### WORK ORDER
From the listing below, extract every line in which the word "машина" appears.

### EXERCISE INPUTS
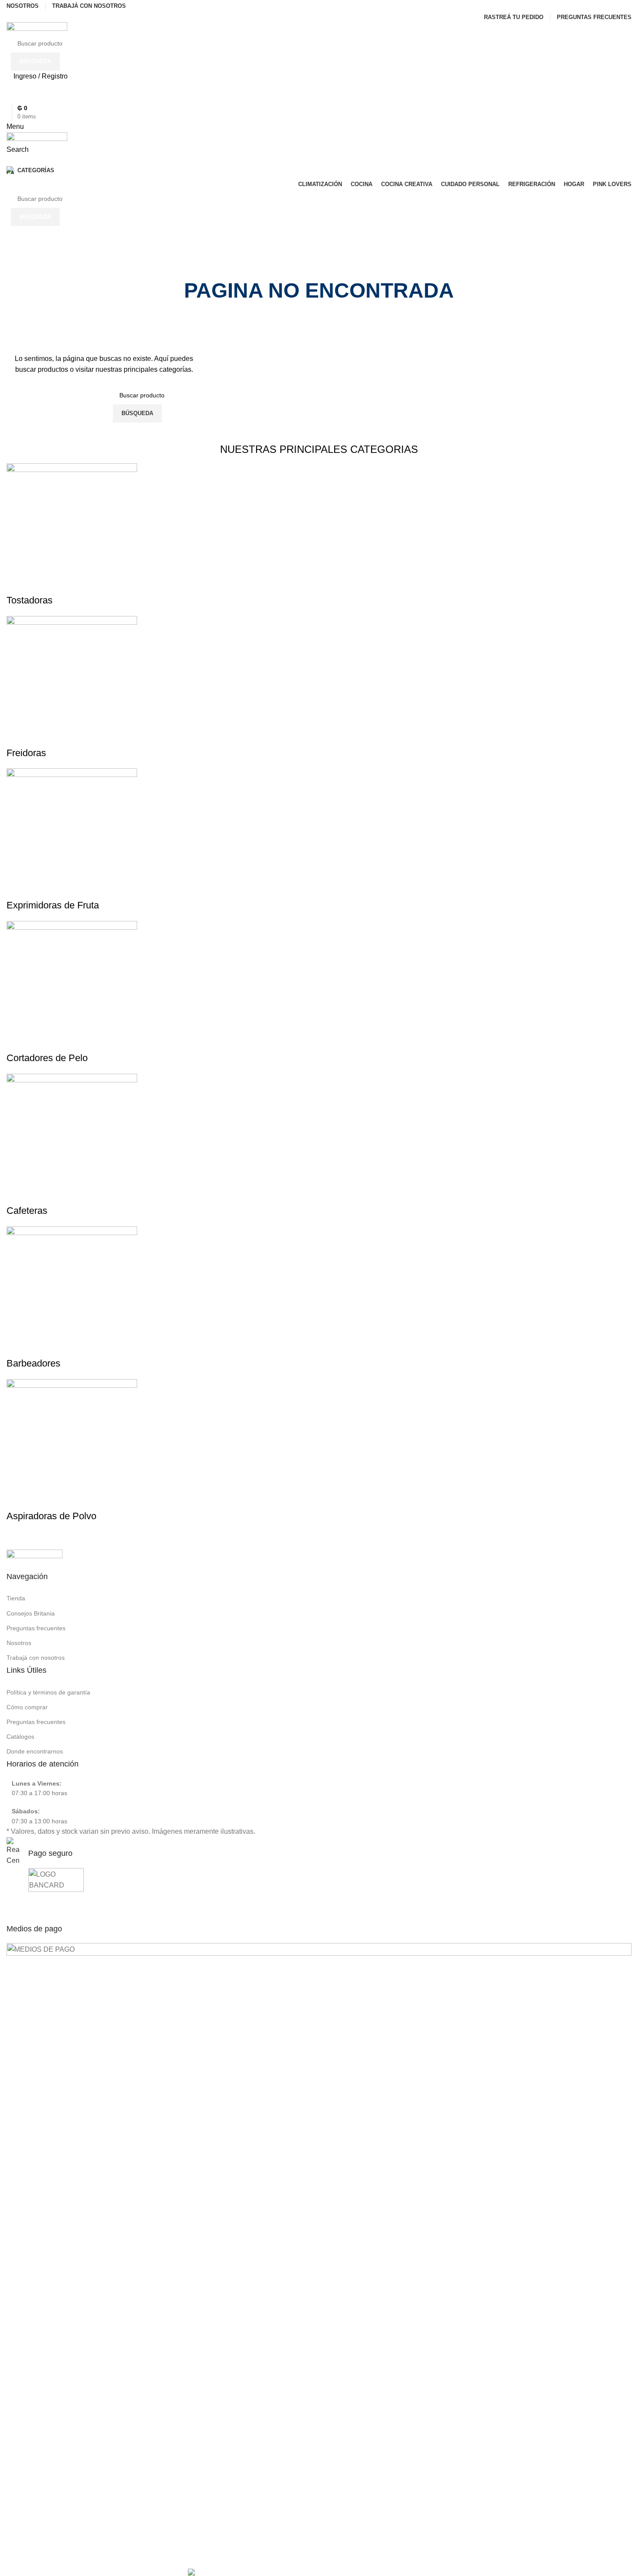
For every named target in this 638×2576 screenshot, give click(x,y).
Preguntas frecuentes (36, 1628)
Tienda (16, 1598)
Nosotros (19, 1642)
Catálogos (20, 1736)
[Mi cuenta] (9, 160)
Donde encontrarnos (35, 1751)
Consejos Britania (31, 1613)
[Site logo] (37, 27)
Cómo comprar (27, 1707)
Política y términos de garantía (48, 1692)
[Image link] (34, 1554)
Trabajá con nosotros (36, 1657)
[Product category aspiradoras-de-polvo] (319, 997)
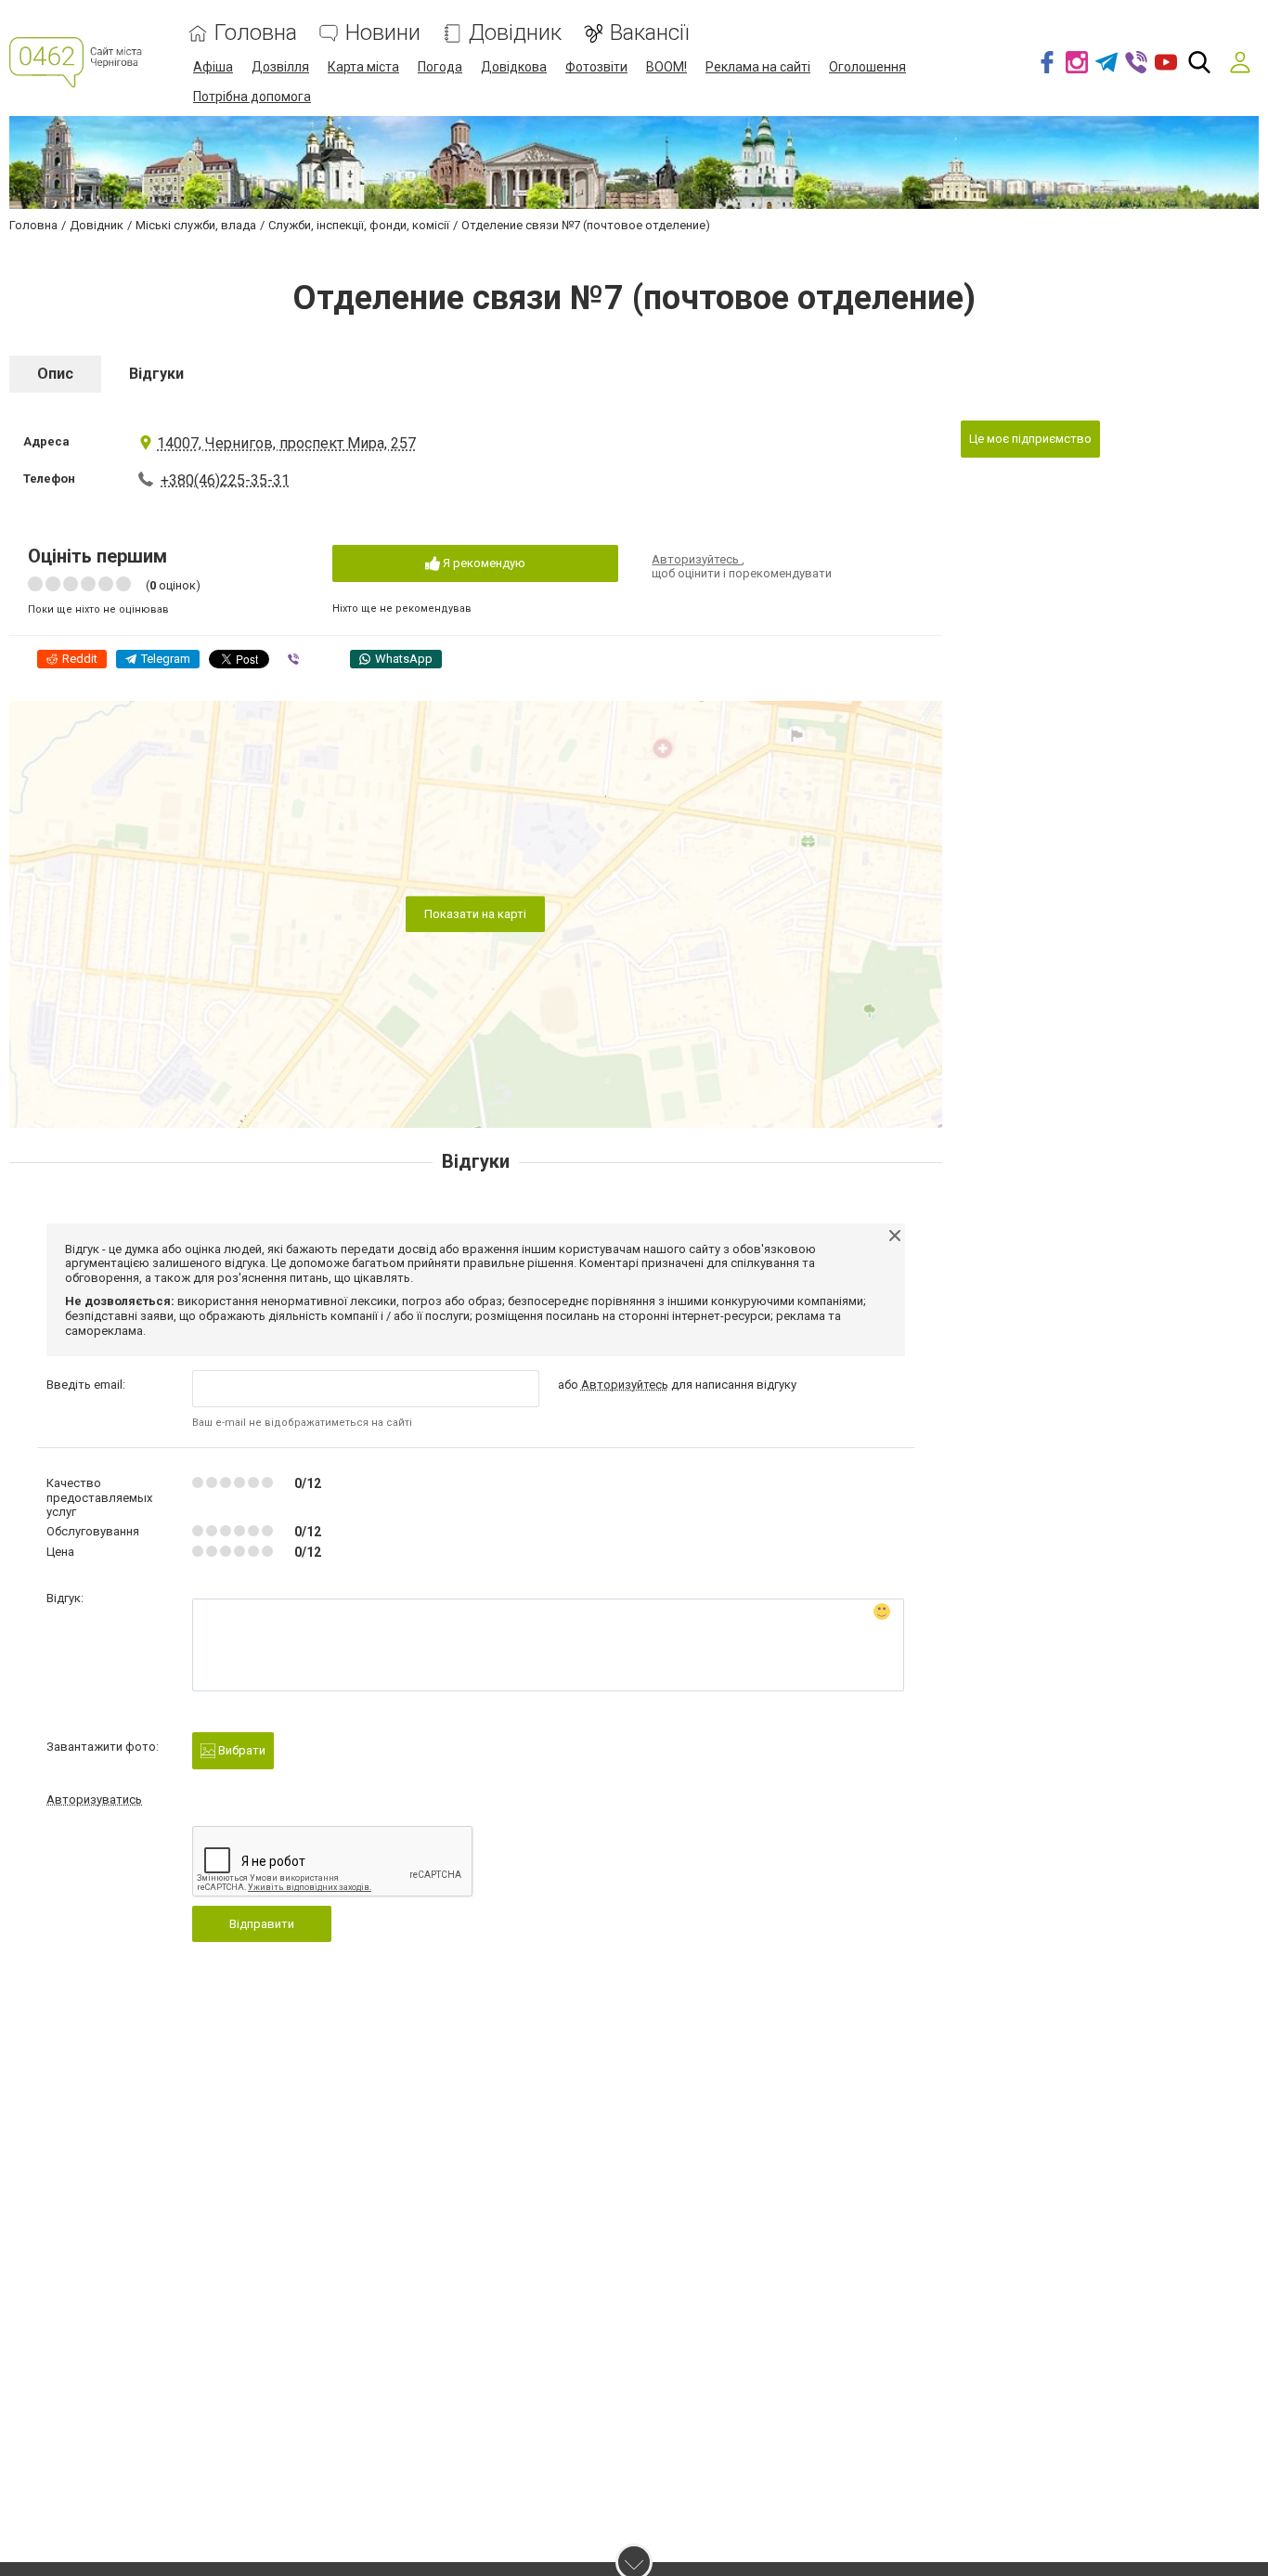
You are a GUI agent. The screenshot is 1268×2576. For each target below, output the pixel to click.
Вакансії (649, 32)
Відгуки (156, 373)
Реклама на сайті (757, 66)
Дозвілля (280, 66)
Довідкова (514, 66)
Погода (440, 66)
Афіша (213, 66)
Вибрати (240, 1750)
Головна (255, 32)
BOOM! (666, 66)
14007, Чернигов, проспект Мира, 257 (286, 443)
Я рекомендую (482, 563)
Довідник (515, 32)
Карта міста (363, 66)
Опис (55, 373)
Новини (383, 32)
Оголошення (867, 66)
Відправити (261, 1924)
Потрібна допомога (252, 96)
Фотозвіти (596, 66)
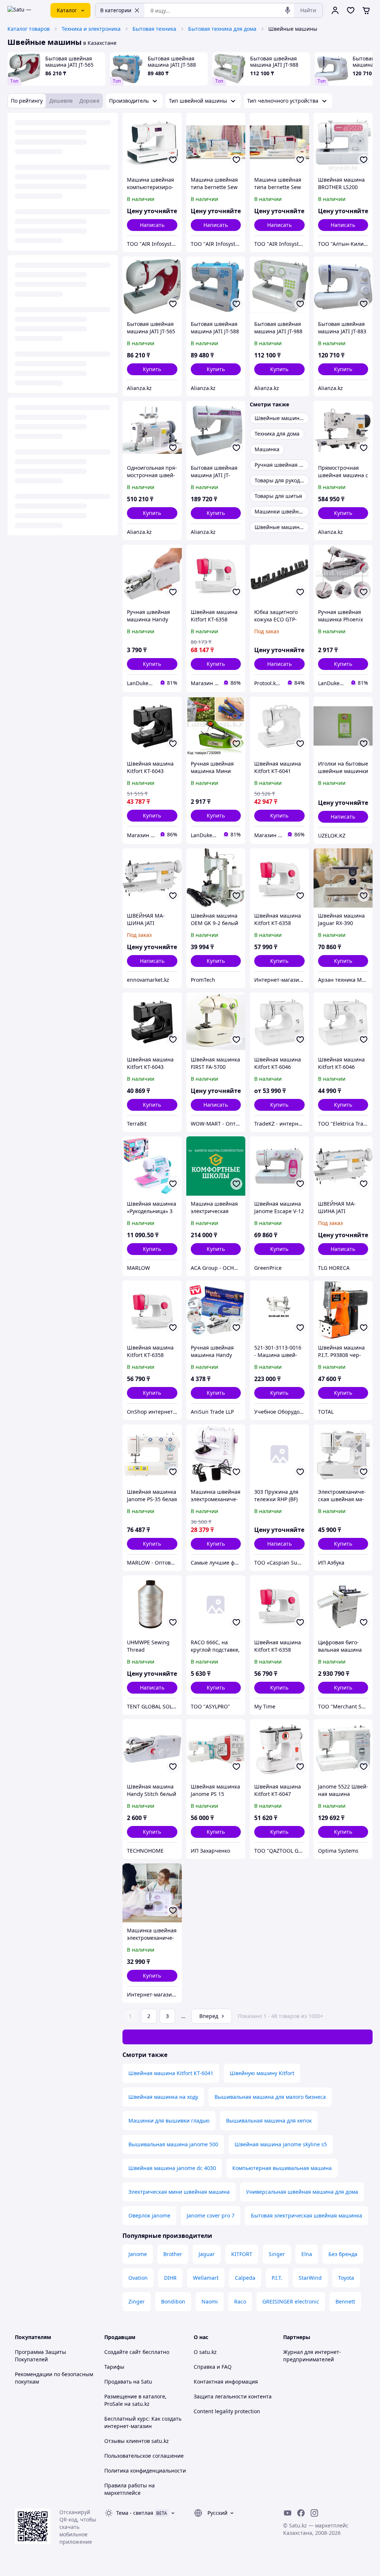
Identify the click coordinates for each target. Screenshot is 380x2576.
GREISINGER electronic (290, 2301)
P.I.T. (277, 2277)
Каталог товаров (28, 28)
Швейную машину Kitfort (262, 2073)
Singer (277, 2254)
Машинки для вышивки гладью (169, 2120)
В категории (115, 10)
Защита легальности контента (233, 2396)
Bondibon (173, 2301)
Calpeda (245, 2277)
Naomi (210, 2301)
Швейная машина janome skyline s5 (281, 2144)
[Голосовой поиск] (287, 10)
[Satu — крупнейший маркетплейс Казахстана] (23, 10)
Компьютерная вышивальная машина (282, 2168)
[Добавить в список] (173, 160)
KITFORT (241, 2254)
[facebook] (301, 2513)
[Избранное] (350, 10)
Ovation (138, 2277)
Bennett (345, 2301)
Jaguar (207, 2254)
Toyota (346, 2277)
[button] (152, 369)
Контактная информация (226, 2381)
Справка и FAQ (213, 2366)
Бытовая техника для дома (222, 28)
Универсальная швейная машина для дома (302, 2191)
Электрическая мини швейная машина (179, 2191)
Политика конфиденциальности (145, 2470)
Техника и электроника (91, 28)
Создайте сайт (122, 2351)
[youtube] (287, 2513)
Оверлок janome (149, 2215)
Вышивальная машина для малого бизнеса (270, 2096)
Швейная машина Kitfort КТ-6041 (170, 2073)
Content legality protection (227, 2411)
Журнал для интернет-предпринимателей (312, 2355)
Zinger (136, 2301)
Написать (152, 224)
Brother (172, 2254)
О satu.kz (205, 2351)
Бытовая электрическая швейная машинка (306, 2215)
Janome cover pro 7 (211, 2215)
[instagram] (314, 2513)
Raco (240, 2301)
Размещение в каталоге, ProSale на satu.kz (135, 2400)
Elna (306, 2254)
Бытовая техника (154, 28)
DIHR (170, 2277)
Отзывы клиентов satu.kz (136, 2440)
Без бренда (342, 2254)
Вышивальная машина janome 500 (173, 2144)
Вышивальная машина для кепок (269, 2120)
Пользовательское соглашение (144, 2455)
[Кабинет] (335, 10)
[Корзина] (366, 10)
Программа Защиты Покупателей (40, 2355)
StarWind (310, 2277)
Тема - (134, 2512)
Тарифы (114, 2366)
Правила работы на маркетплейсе (129, 2489)
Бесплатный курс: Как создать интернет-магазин (142, 2422)
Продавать (118, 2381)
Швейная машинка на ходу (163, 2096)
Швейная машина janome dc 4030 (172, 2168)
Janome (137, 2254)
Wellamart (206, 2277)
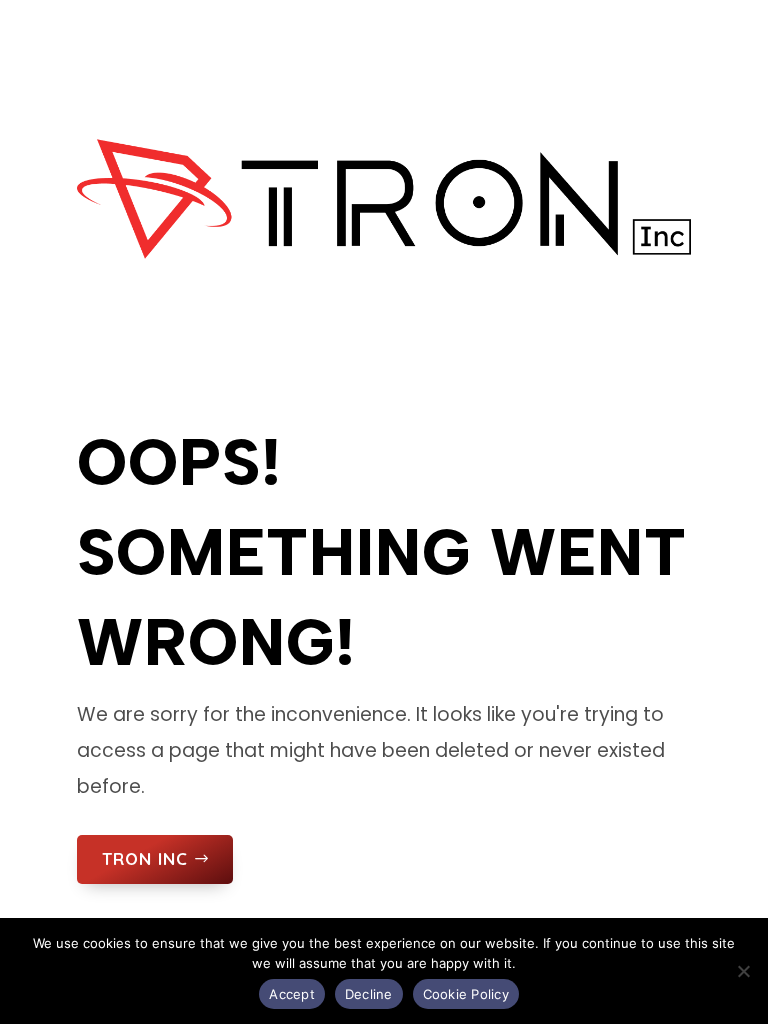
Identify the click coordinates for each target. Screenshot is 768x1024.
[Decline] (743, 971)
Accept (292, 994)
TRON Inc (145, 858)
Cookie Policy (466, 994)
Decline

### REPLY TO THE EXERCISE
Швейная машина janome skyline s5 (281, 2144)
Компьютерная вышивальная машина (282, 2168)
Универсальная швейная машина для дома (302, 2191)
Электрическая мини швейная машина (179, 2191)
Вышивальная машина для малого бизнеса (270, 2096)
Швейная машина Kitfort КТ-6041 (170, 2073)
Вышивальная машина janome 500 (173, 2144)
Вышивальная машина для кепок (269, 2120)
Швейная машина janome dc 4030 (172, 2168)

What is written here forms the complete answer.